Output exactly the lines between the one holding "Screen dimensions: 484x490" and the last line of the data below, both of those lines included.

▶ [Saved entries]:
BEGIN
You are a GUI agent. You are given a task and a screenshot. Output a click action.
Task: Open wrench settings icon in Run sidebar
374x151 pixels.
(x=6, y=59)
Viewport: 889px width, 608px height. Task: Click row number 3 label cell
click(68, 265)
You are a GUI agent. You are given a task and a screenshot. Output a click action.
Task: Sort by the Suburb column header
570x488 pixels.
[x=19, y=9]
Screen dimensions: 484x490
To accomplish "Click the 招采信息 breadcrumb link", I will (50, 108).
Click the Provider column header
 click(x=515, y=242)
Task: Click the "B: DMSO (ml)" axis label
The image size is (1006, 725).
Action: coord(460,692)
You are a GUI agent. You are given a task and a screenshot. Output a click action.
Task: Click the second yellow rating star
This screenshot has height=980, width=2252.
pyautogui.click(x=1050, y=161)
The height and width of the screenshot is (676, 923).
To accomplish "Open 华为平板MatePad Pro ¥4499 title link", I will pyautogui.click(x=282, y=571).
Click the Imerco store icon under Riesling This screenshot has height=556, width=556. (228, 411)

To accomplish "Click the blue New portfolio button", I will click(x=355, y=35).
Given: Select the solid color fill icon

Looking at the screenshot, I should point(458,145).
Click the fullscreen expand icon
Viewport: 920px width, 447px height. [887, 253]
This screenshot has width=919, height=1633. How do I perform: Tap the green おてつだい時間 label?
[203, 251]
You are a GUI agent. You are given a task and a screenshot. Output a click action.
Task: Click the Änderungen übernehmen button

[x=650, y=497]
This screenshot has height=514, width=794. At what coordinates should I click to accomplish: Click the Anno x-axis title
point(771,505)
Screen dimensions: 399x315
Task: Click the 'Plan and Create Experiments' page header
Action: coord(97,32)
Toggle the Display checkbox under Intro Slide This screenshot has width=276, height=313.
END
▶ [Task output]:
Screen dimensions: 484x490
To accomplish "Click the 招采信息 breadcrumb link", I will (50, 108).
Click the Provider column header
 click(x=515, y=242)
Task: Click the "B: DMSO (ml)" axis label
The image size is (1006, 725).
Action: coord(460,692)
You are a GUI agent. You are given a task and a screenshot. Output a click action.
Task: Click the second yellow rating star
This screenshot has height=980, width=2252.
pyautogui.click(x=1050, y=161)
The height and width of the screenshot is (676, 923).
To accomplish "Open 华为平板MatePad Pro ¥4499 title link", I will pyautogui.click(x=282, y=571).
Click the Imerco store icon under Riesling This screenshot has height=556, width=556. (228, 411)

To accomplish "Click the blue New portfolio button", I will click(x=355, y=35).
Given: Select the solid color fill icon

Looking at the screenshot, I should point(458,145).
Click the fullscreen expand icon
Viewport: 920px width, 447px height. [887, 253]
This screenshot has width=919, height=1633. How do I perform: Tap the green おてつだい時間 label?
[203, 251]
You are a GUI agent. You are given a task and a screenshot. Output a click action.
Task: Click the Änderungen übernehmen button

[x=650, y=497]
This screenshot has height=514, width=794. At what coordinates should I click to accomplish: Click the Anno x-axis title
point(771,505)
Screen dimensions: 399x315
Task: Click the 'Plan and Create Experiments' page header
Action: coord(97,32)
Toggle the Display checkbox under Intro Slide This screenshot has width=276, height=313.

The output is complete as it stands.